Open akibzaman opened 2 years ago

akibzaman commented 2 years ago

Hello. I am working on a program repairing project using your platform. In the paper, it is written as follows:

The TOCOPO output can be intuitively viewed as a script that describes the task output in terms of tokens, drawn from the output vocabulary, and pointers pointing to some input node, concluding with a DONE token marking the end of the output. Every task can make its own use of these facilities to express a grammar for its output. For example, a classification task can use token outputs, one per expected class; a sequence-prediction task can produce a sequence of tokens; a repair task can use a pointer to point at a particular input node, and a token output to replace that input node.

My query is regarding the highlighted line. Can the output handle the occurrence of multiple errors in an input node i.e. can it produce multiple tokens to handle the errors? or is it limited to a single token per node only? Can you highlight this point?

dan-zheng commented 2 years ago

Not an author of the PLUR paper, but can help answer:

...; a repair task can use a pointer to point at a particular input node, and a token output to replace that input node.

Can the output handle the occurrence of multiple errors in an input node i.e. can it produce multiple tokens to handle the errors? or is it limited to a single token per node only? Can you highlight this point?

If I understood your question: yes – though not explicitly shown in the PLUR paper, the Tocopo (token-copy-pointer) formulation is flexible and can support multiple output tokens per output pointer. For example, the INSERT_BEFORE Tocopo actino has the following format: INSERT_BEFORE <pointer> token_0 ... token_n.

Figure 1 shows an example RENAME Tocopo action. The payload of the RENAME action is shown as just "x", but could actually be multiple tokens (e.g. from a subtokenized vocbulary).

Screen Shot 2022-05-23 at 10 10 38 AM

Learning to Fix Build Errors with Graph2Diff Neural Networks (cited by the PLUR paper) introduced the idea of Tocopo and goes into more detail about what Tocopo sequences look like: see figures 3 and 6.

Screen Shot 2022-05-23 at 10 13 31 AM Screen Shot 2022-05-23 at 10 14 42 AM
nashid commented 2 years ago

@dan-zheng, I think the question asks what would happen if the model's output needs to represent multiple edits.

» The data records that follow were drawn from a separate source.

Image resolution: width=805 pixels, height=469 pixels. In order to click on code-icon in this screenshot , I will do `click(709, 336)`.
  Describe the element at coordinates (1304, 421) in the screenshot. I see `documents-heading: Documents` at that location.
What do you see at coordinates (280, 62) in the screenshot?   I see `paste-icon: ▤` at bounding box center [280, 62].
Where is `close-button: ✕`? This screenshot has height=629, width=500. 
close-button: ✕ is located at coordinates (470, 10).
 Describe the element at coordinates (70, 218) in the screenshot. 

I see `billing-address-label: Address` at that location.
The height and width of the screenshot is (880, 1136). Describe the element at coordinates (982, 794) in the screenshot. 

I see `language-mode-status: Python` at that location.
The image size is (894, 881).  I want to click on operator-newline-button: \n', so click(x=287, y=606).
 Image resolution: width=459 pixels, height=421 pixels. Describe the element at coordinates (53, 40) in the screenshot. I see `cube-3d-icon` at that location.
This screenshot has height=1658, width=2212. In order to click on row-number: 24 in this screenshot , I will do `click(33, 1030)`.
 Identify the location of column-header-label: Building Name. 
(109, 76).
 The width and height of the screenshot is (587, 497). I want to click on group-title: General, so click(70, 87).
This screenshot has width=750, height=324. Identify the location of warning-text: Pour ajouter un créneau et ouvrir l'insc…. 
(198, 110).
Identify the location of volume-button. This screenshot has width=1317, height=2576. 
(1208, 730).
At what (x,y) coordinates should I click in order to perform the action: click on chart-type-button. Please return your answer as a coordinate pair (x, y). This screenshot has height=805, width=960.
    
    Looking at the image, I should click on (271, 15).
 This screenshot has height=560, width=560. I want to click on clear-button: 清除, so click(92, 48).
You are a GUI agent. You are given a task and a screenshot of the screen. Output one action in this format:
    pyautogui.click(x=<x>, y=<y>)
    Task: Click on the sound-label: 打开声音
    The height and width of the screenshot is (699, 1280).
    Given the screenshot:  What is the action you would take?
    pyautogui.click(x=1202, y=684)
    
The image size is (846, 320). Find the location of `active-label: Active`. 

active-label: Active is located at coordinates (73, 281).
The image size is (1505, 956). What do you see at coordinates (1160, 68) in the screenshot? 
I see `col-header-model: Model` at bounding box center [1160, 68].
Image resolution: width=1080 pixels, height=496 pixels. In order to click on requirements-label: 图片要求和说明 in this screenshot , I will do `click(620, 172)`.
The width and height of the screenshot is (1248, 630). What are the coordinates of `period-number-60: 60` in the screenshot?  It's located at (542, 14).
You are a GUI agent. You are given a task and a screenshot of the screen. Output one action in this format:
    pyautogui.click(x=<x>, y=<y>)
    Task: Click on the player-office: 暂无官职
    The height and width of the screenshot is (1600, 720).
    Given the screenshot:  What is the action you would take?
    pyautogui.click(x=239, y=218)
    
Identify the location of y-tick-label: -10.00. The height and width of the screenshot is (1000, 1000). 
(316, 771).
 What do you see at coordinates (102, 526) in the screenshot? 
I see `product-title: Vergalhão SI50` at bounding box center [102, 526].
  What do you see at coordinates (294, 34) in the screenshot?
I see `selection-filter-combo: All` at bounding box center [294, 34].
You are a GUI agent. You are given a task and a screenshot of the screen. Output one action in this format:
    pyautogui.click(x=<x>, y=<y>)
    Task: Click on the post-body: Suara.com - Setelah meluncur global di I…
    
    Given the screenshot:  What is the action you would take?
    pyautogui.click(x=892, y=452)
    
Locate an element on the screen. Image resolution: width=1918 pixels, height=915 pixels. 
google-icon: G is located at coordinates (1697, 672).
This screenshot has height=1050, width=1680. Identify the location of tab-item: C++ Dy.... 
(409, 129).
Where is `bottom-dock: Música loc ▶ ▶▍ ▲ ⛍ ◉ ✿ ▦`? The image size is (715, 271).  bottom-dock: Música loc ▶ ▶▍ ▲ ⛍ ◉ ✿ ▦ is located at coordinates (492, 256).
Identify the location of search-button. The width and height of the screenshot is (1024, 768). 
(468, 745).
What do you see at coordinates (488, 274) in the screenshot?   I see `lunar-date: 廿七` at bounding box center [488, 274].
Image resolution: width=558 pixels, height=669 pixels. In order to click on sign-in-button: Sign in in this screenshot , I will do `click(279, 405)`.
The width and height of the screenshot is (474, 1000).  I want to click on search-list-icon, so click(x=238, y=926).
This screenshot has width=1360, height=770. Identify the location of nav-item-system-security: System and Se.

Let's say:

Buggy Code: foo(a, b) Correct Code: foo(a, c, d)

For this example, instead of b we can output c, d, which would be allowed by the Tocopo grammar.

However, what would happen if the edit is in multiple locations? The syntax would not support multi-location edits. Could we extend the model for multi-statement (i.e. multi-hunk) repair?

To summarize:

dan-zheng commented 2 years ago

@nashid Thanks for clarifying the question!

Multiple edit locations are supported via multiple INSERT actions.

# Input code:
foo(a, b)

# Tokens (enumerated):
[(0, 'foo'), (1, '('), (2, 'a'), (3, ','), (4, ' '), (5, 'b'), (6, ')')]

# Target code:
foo(a, HelloWorld, d)

# Example Tocopo repair:
INSERT_BEFORE POINTER(5) 'Hello' 'World' ','
RENAME POINTER(5) 'd'
DONE

In general, Tocopo sequences (i.e. "Tocopo scripts" or "Tocopo repairs") are keyword-prefixed actions (INSERT_BEFORE, DELETE, etc) whose arguments are an action-specific and action-defined mix of tokens, copies, and pointers. The specific Tocopo actions can be designed per task.

Does this help answer your question?